After Biden’s strained and unsteady public appearance at last week’s Group of Seven (G7) summit in Italy, his supporters are in trepidation over how he will perform in a 90-minute debate, live and in living color, abiding by ground rules that ban written notes or props onstage and bar campaign staff from coaching their men during the two commercial breaks.
Technicians will mute the microphones of the candidate who is not speaking, which may also work to Trump’s benefit because he won’t be able to interrupt. Pundits leveled harsh criticism against Trump for his constant interruptions in both the 2016 debates against Hillary Clinton and the 2020 debates against Biden.
However, the lack of a studio audience for the debate will work to Trump’s detriment, as his raucous pro-MAGA supporters will be on the outside looking in — although considering how unpopular both candidates are, they might have faced more boos than cheers.
Pew Research surveyed Americans in late May and early June — before Trump’s felony convictions.
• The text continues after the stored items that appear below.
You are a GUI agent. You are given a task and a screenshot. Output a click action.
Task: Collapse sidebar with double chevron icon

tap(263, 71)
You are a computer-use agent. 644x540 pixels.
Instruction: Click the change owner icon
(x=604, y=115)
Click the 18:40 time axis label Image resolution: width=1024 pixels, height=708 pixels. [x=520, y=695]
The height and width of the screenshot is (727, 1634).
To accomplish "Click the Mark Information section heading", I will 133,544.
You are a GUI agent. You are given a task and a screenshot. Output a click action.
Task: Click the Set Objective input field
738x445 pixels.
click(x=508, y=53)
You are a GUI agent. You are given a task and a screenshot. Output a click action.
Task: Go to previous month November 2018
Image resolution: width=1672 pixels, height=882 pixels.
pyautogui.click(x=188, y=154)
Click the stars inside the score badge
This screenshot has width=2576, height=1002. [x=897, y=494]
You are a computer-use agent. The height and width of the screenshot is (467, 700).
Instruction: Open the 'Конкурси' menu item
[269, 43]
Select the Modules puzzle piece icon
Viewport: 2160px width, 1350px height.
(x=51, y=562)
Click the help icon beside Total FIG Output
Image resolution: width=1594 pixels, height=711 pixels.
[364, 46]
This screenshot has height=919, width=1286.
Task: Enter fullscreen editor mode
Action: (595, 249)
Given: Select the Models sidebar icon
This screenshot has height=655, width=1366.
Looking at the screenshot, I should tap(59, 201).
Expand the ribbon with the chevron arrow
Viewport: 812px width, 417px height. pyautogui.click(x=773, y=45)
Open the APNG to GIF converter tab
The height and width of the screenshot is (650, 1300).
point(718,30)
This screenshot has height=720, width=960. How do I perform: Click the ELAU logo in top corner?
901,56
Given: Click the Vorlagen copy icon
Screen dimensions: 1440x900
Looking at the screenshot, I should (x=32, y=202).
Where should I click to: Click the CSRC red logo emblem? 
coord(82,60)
Some 25% said they view both candidates unfavorably.
Americans aren’t alone.
Pew polled 40,566 people, by their count, in 34 countries during the first five months of 2024. Just 43% said they have confidence in Biden to do the “right thing” regarding world affairs while only 28% expressed confidence in Trump.
Foreigners also take a dim view of American democracy. Some 21% say America is a “good example” of democracy; 40% say it used to be a good example but hasn’t been in recent years, and 22% say it was never a good example.
The US shouldn’t feel so bad. Citizens of the world are not exactly enamored of the elected officials in their own lands.
Axios sized up the G7 meeting with the headline: “World Losers Gather at G7 Summit.” They cited a Morning Consult tracking poll showing that Giorgia Meloni, Italy’s right-wing prime minister, was the only one of the G7 leaders whose approval ratings topped 40%.
Biden finished a close second at 37%. Canada’s Justin Trudeau (30%), Germany’s Olaf Scholz and the UK’s Rishi Sunak (both with 25%), France’s Emmanuel Macron (21%), and Japan’s Fumio Kishida (13%) are hardly inspiring figures.
Sunak and Macron will face the wrath of their voters at the end of June and early July. Canadian and Japanese voters will decide the fate of their current leaders in late 2025.
Europe is still experiencing shock waves from early June’s parliamentary elections in the European Union, where far-right parties won almost 25% of the seats. CNN called this “a right-wing surge that upends national politics.”
We’ll see how the surge plays out in France and the UK, keeping in mind the overhyped “red wave” that never materialized in America’s 2022 midterms.
However, 2024 is a new year. Voters are sullen and fed up with incumbents. This is a developing trend in both the US and Europe. Even if voters have little confidence that their opponents will do better, they’re willing to give it a whirl rather than settle for more of the same.